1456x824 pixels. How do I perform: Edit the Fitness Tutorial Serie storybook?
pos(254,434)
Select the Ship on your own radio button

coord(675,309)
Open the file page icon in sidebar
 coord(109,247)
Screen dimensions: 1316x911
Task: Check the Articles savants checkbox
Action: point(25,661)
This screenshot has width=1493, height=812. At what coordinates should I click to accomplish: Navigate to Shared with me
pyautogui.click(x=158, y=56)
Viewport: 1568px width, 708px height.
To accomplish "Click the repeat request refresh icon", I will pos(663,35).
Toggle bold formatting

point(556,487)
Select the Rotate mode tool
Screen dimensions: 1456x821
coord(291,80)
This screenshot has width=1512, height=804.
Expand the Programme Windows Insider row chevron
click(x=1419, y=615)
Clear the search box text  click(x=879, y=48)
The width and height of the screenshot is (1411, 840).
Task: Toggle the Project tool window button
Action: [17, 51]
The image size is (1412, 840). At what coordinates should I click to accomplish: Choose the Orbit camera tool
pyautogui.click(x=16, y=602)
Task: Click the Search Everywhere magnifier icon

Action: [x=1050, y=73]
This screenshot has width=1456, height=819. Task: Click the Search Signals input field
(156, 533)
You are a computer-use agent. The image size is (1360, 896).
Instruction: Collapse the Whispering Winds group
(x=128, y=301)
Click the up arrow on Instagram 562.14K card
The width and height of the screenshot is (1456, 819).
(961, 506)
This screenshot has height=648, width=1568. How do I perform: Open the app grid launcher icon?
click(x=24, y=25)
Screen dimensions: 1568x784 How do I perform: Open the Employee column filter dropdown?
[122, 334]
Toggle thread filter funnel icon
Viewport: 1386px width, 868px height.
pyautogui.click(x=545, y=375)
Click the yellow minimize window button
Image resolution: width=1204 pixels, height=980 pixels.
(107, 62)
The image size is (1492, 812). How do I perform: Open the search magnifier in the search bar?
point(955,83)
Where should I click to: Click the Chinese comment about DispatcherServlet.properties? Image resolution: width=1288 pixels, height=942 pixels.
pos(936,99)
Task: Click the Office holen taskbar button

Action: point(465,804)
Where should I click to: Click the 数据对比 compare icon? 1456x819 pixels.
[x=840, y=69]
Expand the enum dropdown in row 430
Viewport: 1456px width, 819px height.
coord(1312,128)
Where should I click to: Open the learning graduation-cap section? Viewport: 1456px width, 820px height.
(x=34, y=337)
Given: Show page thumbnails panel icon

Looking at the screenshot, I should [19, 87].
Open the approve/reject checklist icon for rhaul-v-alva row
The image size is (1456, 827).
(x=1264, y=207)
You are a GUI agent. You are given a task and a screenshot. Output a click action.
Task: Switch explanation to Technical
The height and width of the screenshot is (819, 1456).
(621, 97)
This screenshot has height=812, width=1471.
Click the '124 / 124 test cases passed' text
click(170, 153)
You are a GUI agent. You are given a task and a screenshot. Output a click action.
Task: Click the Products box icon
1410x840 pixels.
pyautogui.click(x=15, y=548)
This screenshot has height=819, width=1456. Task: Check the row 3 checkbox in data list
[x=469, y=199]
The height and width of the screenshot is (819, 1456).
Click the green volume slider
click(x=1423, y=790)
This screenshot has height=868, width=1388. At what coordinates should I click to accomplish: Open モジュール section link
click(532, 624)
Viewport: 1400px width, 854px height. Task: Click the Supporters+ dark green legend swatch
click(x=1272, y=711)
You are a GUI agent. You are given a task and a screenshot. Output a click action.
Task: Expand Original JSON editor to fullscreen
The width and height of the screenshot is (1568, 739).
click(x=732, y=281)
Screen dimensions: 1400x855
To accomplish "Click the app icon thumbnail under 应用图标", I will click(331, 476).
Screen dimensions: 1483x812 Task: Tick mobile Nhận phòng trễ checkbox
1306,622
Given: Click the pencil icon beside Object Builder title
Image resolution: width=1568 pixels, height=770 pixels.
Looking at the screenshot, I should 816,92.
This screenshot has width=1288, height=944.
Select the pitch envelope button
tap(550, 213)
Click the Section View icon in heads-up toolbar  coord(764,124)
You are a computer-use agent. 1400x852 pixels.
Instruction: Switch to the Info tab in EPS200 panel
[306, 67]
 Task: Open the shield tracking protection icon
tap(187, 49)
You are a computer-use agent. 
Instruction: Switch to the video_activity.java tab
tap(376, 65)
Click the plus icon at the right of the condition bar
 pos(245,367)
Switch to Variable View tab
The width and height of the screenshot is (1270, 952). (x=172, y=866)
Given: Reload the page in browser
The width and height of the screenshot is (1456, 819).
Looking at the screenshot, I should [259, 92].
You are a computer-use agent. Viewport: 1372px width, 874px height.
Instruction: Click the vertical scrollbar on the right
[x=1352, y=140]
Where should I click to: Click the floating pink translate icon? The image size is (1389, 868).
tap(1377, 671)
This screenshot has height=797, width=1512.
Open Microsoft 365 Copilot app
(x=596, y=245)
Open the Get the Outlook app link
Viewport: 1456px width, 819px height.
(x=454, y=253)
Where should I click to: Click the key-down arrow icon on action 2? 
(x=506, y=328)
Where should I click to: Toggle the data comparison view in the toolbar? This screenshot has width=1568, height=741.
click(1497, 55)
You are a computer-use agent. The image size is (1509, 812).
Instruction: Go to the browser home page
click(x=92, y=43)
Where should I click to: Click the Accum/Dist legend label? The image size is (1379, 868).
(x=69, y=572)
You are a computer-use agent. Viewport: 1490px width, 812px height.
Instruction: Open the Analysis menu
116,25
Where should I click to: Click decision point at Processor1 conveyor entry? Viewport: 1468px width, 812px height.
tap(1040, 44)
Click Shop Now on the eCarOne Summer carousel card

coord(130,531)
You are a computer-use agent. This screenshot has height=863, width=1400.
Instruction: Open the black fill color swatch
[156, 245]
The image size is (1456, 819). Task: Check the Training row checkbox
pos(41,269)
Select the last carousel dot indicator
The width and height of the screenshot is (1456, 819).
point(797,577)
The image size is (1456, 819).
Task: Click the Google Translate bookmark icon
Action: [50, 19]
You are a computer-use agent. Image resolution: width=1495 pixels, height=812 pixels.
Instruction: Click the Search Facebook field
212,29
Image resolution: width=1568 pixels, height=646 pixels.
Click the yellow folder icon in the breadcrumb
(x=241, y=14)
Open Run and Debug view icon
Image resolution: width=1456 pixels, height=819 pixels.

☆ ☆ ☆ ☆ ☆

=== PROBLEM REQUIREMENTS ===
Among the entries above, count the lines that contain the word "agent" and give the number by itself.

=== PROBLEM SOLUTION ===
11